Comment 1 Israel Pinto 2016-02-03 09:47:40 UTC
Created attachment 1120706 [details]
engine_log

Comment 2 Israel Pinto 2016-02-03 09:52:06 UTC
Created attachment 1120708 [details]
vdsm_log

Comment 3 Israel Pinto 2016-02-03 10:09:10 UTC
Created attachment 1120709 [details]
libvirt_log

Comment 4 Israel Pinto 2016-02-03 11:39:38 UTC
update with version:
KVM: 2.3.0 - 31.el7_2.7
kernel: 3.10.0 - 327.10.1.el7.ppc64le

Comment 5 Israel Pinto 2016-02-03 12:54:07 UTC
Note that memory hotplug is enabled

Comment 6 Michal Skrivanek 2016-02-03 14:30:02 UTC
(In reply to Israel Pinto from comment #5)
> Note that memory hotplug is enabled

this should behave the same with hotplug disabled if you would use large enough guests
The root cause is https://bugzilla.redhat.com/show_bug.cgi?id=1282833#c16
and there is currently no good solution on RHEV side, so this need to be treated as a known issue until it's resolved

Comment 7 Yaniv Kaul 2016-02-04 17:58:33 UTC
(In reply to Michal Skrivanek from comment #6)
> (In reply to Israel Pinto from comment #5)
> > Note that memory hotplug is enabled
> 
> this should behave the same with hotplug disabled if you would use large
> enough guests
> The root cause is https://bugzilla.redhat.com/show_bug.cgi?id=1282833#c16

So this bug should depend on bug 1282833 ?
And move away from 3.6.4 please.

> and there is currently no good solution on RHEV side, so this need to be
> treated as a known issue until it's resolved

Comment 8 Michal Skrivanek 2016-02-08 12:30:08 UTC
real fix is tracked in bug 1284775
moving to 4.0 as the bugs 1284775 depends on are heavily in progress and won't be ready before RHEL 7.3

Comment 9 Moran Goldboim 2016-03-24 08:32:04 UTC
deferred to next version due to dependency on platform bug.

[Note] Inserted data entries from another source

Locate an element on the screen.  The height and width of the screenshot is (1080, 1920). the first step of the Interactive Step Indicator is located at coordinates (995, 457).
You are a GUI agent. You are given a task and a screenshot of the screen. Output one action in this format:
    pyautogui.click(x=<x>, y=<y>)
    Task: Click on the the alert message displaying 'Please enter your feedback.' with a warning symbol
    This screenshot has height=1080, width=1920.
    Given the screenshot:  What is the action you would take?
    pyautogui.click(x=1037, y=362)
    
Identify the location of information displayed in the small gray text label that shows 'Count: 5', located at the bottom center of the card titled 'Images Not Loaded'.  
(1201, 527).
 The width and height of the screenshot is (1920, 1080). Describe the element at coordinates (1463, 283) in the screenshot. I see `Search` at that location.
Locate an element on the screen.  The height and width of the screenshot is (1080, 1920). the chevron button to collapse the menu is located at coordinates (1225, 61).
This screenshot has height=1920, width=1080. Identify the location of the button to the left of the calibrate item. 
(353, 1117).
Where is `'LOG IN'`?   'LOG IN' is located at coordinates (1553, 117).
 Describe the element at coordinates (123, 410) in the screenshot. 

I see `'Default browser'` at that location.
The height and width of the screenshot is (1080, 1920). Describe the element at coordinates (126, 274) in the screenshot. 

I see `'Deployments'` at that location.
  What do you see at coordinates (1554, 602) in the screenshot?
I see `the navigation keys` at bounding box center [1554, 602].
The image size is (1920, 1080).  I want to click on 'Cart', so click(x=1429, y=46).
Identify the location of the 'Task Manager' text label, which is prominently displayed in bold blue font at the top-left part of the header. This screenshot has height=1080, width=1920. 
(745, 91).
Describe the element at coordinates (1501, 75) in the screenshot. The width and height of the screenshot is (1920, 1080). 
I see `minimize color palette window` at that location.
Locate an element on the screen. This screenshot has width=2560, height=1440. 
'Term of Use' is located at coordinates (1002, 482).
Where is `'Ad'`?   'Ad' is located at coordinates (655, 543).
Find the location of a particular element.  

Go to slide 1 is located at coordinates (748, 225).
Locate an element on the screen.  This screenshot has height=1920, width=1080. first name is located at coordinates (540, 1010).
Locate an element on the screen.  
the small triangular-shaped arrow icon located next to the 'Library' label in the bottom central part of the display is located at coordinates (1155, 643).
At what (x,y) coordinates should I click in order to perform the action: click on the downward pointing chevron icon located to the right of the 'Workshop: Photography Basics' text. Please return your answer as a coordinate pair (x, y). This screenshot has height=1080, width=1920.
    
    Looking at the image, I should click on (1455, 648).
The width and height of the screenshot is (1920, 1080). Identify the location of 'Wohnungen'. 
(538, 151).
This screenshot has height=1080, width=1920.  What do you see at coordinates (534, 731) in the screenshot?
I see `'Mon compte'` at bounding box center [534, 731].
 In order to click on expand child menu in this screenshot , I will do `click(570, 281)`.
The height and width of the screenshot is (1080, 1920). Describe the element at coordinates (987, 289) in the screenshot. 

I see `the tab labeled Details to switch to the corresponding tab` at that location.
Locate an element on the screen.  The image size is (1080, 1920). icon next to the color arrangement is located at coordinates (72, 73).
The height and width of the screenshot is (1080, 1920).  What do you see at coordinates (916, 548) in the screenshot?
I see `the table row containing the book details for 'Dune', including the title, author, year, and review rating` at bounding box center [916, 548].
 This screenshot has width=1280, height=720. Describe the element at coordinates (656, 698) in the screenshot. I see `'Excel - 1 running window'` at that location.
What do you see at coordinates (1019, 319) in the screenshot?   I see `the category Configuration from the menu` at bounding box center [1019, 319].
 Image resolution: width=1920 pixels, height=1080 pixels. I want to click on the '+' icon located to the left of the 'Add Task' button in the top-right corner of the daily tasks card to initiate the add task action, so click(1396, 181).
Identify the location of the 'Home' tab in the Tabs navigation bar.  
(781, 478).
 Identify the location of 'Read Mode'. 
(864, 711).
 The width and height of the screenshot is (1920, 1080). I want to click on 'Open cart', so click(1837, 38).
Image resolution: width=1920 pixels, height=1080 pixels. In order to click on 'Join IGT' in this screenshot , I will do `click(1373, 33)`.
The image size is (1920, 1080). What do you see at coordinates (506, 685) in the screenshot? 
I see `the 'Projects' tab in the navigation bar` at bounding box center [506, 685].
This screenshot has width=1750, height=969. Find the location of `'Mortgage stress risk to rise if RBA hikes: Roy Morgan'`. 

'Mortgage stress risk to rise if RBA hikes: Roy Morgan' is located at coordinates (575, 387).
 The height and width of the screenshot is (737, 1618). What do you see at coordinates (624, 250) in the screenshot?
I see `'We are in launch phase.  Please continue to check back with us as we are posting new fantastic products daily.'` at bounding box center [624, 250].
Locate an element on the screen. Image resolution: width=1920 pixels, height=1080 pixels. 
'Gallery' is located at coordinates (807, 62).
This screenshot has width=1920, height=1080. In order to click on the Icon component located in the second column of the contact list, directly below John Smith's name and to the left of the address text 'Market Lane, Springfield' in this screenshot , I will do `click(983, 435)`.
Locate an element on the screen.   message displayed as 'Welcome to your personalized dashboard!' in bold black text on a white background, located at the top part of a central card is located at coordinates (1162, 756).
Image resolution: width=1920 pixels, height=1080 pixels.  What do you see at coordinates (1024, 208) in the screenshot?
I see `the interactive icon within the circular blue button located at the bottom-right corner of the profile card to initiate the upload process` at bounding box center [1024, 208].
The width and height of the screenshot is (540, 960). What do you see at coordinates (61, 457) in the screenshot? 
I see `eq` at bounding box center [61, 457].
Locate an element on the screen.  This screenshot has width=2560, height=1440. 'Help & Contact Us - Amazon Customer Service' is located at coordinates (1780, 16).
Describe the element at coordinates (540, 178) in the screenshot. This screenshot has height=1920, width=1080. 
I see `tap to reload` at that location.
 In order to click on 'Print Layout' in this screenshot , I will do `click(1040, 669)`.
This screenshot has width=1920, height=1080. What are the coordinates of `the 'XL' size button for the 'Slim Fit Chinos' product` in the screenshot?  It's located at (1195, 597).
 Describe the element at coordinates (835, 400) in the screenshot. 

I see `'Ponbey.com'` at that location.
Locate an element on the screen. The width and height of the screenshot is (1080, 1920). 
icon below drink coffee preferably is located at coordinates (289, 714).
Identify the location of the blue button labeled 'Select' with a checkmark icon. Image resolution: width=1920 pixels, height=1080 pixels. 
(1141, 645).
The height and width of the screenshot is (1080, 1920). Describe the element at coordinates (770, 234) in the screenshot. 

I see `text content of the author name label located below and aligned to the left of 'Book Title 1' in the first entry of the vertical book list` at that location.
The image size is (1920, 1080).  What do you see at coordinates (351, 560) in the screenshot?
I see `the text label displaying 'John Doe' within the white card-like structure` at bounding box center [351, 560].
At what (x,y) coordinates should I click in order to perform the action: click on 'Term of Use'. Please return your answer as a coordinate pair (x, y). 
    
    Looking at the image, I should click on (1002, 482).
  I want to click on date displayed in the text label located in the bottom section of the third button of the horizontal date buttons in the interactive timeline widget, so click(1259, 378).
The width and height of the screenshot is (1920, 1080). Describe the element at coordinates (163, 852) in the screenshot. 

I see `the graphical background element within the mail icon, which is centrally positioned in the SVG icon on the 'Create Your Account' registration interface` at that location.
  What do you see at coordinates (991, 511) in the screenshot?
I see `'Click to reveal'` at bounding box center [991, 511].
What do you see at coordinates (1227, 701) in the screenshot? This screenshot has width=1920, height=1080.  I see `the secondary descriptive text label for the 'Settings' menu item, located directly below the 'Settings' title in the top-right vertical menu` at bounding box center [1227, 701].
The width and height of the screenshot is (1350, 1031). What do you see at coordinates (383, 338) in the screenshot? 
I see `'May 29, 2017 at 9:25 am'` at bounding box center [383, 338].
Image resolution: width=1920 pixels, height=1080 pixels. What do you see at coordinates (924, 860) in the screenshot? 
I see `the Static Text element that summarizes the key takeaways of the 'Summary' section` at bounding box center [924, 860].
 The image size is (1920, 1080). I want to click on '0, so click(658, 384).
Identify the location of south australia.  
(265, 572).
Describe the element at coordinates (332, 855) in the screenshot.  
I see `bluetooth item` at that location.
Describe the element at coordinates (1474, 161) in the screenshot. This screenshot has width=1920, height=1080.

Comment 12 Michal Skrivanek 2018-09-18 12:47:46 UTC
this has been fixed by 4.2 GA by moving to pseries-7.5.0 machine type

Comment 13 Rolfe Dlugy-Hegwer 2019-01-21 18:03:47 UTC
Hi Michal. Please review and update the Doc Text as you see fit. In particular, please review the speculative statement, "The current release fixes this issue by accounting for the overhead when scheduling a virtual machine that has a large guest operating system.", which I added based on comment#12.

Comment 14 Michal Skrivanek 2019-01-22 12:44:02 UTC
The doc text is correct about the past state, but the fix is different.
it was actually solved by dynamic hash page table resizing (bug 1305398 and bug 1305399 in qemu/kernel).